*** Opening of DATA RECORDS ***
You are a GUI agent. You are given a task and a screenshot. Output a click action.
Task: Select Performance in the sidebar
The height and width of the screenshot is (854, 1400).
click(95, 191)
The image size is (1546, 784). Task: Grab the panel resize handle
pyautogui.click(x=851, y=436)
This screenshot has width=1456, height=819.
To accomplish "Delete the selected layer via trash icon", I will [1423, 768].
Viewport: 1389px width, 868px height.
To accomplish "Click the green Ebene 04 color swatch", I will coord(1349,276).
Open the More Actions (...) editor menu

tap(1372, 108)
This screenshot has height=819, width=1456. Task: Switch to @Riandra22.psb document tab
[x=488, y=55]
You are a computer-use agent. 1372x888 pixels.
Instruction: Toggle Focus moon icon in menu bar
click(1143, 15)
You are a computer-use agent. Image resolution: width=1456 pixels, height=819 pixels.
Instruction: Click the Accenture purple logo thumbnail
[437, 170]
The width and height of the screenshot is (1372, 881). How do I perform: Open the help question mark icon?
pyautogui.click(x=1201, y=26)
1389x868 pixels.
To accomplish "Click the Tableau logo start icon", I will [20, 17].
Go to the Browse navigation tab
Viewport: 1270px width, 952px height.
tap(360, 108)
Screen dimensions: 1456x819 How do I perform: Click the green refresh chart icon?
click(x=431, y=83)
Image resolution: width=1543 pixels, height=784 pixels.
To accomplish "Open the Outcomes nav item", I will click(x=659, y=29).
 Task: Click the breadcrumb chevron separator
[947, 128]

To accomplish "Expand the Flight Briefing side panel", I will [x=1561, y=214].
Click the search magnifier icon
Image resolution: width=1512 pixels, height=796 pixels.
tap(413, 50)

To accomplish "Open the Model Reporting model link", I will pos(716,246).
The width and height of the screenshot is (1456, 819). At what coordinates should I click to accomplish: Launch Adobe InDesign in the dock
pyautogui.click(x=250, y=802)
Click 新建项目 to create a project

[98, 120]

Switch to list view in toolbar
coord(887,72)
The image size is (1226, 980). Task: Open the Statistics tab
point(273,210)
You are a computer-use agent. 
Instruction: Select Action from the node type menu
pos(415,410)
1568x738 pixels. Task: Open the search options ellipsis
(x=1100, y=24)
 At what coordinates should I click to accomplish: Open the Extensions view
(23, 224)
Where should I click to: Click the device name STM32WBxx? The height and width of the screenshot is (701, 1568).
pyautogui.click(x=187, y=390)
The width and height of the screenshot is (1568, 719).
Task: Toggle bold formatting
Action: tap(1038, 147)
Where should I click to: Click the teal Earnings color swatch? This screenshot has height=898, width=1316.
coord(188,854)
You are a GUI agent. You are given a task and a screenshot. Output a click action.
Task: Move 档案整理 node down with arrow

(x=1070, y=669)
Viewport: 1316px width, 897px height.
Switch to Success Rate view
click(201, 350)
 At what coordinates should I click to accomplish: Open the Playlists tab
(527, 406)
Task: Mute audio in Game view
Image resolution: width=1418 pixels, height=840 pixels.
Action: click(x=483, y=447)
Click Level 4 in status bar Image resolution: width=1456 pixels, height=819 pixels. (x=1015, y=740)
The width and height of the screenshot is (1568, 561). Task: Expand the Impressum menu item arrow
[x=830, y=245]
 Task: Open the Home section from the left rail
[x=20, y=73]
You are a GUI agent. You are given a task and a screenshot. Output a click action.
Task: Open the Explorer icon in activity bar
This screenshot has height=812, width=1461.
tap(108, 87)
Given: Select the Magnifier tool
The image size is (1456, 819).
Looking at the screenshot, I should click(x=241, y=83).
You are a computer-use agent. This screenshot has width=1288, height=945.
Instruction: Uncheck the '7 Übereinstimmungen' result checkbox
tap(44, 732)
*** Close of DATA RECORDS ***
- [WHAT IS REQUIRED]: Your answer should consist solely of the lines from the one containing "Instruction: Uncheck the" through the last line of the listing, written out word for word.

- [SOLUTION TO THE PROBLEM]:
Instruction: Uncheck the '7 Übereinstimmungen' result checkbox
tap(44, 732)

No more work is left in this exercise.